What is required – Tally every line below where "палочками" appears, then report the total alone.

-*-*-

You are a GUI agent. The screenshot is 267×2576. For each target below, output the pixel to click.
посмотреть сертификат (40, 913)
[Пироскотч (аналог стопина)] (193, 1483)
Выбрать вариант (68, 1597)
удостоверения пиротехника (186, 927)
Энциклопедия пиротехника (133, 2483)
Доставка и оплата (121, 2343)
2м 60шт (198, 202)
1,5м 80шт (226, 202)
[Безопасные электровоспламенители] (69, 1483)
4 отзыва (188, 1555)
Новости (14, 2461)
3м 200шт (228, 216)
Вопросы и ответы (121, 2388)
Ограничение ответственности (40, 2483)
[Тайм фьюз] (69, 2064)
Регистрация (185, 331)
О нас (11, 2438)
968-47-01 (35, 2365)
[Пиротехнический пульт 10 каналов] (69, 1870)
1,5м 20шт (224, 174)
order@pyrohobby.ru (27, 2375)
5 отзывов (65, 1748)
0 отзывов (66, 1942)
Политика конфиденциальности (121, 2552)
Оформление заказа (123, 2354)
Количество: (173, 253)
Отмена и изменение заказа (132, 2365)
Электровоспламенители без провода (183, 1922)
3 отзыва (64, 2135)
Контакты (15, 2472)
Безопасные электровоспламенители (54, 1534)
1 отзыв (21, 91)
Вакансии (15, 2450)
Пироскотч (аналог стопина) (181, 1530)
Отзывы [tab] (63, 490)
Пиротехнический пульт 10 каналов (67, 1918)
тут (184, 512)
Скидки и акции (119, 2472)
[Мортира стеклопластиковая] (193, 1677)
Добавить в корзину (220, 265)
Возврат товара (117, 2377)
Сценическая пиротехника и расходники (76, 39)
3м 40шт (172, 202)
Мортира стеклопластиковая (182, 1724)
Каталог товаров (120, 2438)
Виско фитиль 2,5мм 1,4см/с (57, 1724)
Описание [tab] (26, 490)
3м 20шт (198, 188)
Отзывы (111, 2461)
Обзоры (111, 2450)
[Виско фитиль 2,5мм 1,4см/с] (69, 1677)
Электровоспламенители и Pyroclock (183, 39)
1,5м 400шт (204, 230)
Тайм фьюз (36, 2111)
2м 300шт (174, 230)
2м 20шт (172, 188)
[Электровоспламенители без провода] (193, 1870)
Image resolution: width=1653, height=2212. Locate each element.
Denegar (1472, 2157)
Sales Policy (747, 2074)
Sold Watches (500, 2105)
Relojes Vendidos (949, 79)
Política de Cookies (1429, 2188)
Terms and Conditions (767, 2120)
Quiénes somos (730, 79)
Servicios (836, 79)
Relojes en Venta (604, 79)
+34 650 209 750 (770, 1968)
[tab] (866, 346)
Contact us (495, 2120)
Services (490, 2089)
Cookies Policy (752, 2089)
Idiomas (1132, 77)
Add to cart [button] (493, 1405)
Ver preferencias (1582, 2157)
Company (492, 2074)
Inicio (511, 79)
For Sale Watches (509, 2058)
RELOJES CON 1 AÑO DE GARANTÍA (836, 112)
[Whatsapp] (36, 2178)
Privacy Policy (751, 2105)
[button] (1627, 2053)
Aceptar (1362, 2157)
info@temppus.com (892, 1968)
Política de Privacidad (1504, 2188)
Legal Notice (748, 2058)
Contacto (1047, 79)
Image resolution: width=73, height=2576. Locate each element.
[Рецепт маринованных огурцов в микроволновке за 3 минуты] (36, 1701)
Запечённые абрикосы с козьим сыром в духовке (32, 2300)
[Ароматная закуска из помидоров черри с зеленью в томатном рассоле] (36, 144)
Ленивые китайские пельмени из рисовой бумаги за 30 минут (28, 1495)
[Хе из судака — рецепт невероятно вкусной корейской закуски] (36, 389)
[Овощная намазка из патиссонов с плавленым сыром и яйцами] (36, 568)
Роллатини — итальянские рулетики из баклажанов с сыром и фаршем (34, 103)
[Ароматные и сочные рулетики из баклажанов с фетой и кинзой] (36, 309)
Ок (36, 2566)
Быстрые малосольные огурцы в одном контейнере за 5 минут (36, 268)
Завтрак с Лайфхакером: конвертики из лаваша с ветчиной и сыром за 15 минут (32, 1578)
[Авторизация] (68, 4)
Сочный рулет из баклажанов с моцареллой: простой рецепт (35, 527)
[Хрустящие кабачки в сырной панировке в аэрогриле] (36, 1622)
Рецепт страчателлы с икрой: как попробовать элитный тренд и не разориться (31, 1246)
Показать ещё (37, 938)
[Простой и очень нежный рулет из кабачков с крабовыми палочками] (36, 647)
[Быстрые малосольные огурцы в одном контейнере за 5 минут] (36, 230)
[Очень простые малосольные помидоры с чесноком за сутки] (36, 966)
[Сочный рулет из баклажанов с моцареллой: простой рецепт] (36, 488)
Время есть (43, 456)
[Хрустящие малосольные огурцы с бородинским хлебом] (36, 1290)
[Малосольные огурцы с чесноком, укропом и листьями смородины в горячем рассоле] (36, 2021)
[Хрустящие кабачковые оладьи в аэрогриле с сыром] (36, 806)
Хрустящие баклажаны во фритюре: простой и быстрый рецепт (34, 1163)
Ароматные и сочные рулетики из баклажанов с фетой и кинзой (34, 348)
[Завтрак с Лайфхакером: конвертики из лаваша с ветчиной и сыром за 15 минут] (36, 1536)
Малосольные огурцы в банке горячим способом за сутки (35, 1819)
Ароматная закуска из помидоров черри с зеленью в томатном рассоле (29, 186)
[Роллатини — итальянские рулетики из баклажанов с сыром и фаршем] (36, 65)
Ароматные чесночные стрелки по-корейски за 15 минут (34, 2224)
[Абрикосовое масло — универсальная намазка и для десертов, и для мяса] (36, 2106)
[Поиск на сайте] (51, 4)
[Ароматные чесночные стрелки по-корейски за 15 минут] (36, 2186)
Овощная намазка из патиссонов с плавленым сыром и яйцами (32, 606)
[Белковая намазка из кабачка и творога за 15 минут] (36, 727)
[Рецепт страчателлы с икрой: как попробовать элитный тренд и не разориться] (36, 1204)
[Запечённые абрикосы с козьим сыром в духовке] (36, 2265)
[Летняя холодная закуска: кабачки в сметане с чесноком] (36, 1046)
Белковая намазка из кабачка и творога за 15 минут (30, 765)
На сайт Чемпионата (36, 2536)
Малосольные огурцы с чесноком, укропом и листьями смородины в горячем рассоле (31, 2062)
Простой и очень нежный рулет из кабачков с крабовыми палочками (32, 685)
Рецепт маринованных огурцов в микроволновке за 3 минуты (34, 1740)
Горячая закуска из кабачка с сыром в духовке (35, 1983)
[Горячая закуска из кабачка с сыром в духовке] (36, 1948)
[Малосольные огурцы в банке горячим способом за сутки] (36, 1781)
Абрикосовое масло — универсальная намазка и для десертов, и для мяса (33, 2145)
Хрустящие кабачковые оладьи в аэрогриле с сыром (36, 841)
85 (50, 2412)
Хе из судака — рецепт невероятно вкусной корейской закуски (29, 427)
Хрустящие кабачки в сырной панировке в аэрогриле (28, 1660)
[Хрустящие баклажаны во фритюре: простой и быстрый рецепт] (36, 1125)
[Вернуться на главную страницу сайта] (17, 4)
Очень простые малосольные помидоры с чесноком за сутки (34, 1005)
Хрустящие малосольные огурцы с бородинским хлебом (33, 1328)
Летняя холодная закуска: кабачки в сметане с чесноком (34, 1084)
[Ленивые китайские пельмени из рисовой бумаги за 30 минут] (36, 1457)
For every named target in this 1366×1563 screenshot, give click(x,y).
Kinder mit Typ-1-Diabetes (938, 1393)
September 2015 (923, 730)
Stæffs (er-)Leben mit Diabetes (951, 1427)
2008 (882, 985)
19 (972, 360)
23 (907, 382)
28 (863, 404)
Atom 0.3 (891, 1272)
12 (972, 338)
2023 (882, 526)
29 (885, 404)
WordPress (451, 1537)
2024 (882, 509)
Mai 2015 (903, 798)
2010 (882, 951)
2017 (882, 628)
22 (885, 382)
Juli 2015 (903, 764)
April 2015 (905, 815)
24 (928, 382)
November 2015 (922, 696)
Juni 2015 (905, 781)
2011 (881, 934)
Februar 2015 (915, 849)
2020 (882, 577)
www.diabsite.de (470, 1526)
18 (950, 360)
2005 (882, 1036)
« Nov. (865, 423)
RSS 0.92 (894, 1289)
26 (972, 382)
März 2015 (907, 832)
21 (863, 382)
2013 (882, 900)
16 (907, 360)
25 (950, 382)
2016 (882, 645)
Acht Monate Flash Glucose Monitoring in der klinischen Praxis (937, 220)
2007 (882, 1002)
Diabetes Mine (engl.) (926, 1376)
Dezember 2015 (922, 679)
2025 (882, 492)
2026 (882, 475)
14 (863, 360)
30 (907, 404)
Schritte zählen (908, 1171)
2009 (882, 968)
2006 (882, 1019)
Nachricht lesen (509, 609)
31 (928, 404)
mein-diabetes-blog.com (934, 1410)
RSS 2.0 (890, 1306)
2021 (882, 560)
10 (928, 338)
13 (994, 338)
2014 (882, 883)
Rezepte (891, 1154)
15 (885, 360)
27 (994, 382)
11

-*-*-

Response below – 2